TASK INSTRUCTIONS. Filter this data down to the lines that hold "word", and copy them.
··· RECORDS
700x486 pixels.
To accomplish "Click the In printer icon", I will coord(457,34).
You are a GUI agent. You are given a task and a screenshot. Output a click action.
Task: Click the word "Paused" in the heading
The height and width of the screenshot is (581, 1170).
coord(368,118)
······
··· RECORDS
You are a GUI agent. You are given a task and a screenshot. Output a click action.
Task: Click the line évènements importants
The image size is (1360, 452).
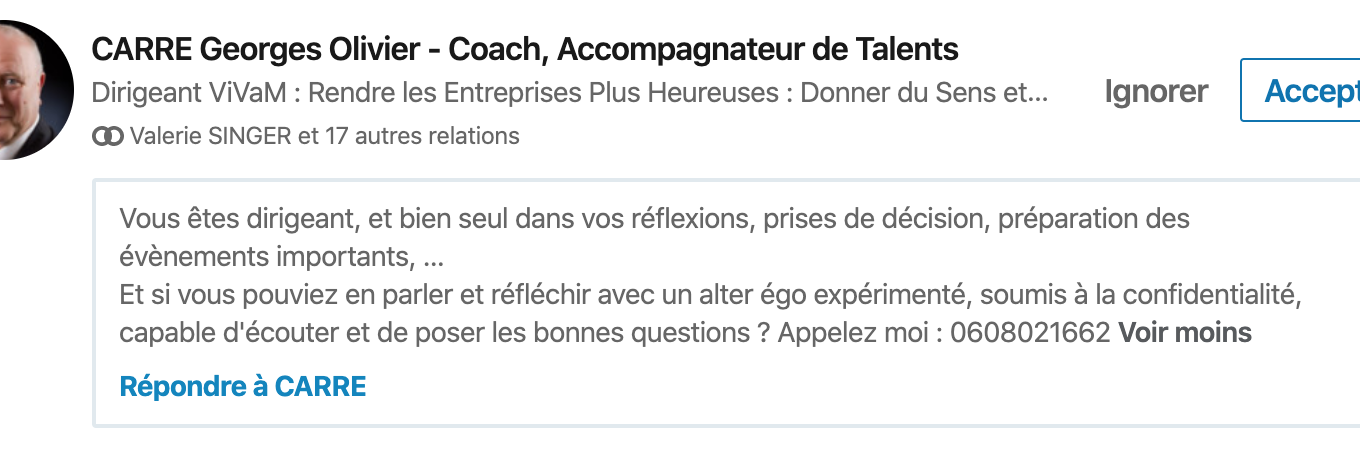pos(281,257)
······
··· RECORDS
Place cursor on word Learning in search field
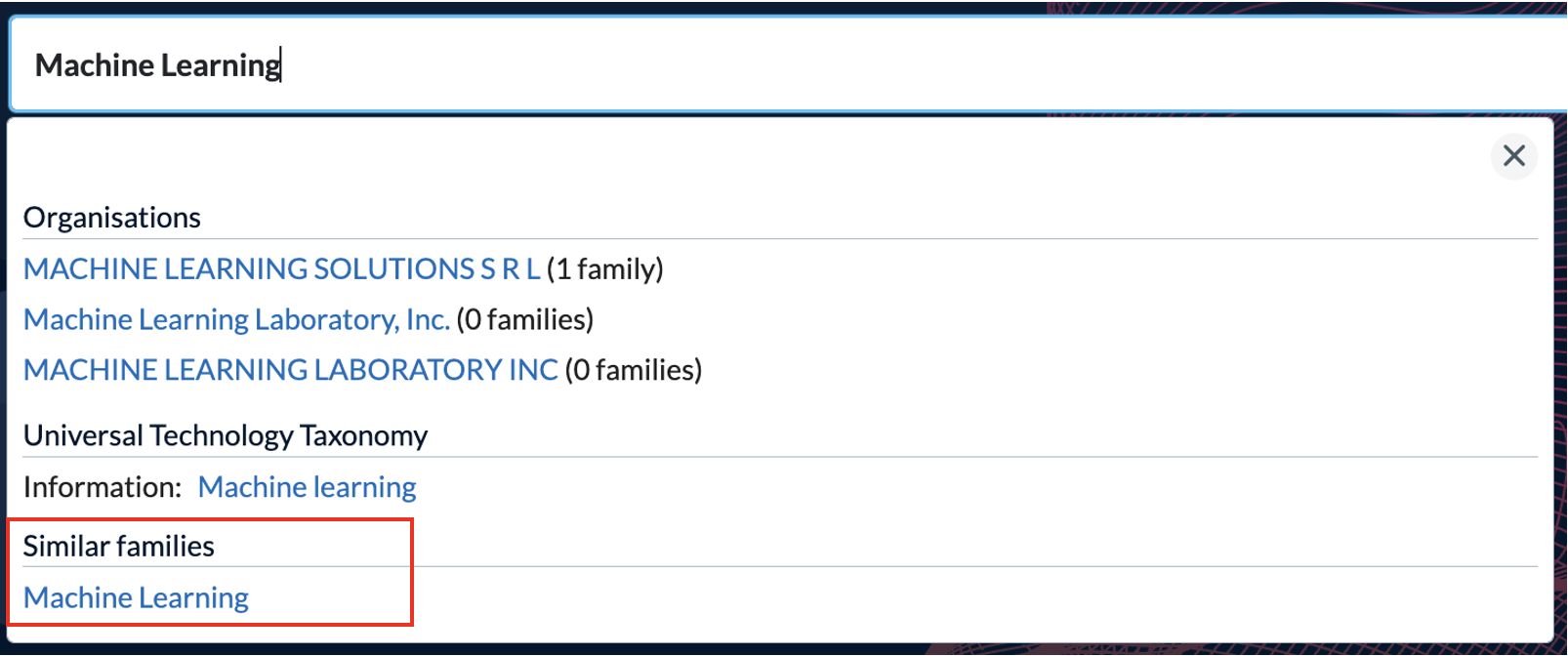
······
EXERCISE RESPONSE.
Task: Click the word "Paused" in the heading
Place cursor on word Learning in search field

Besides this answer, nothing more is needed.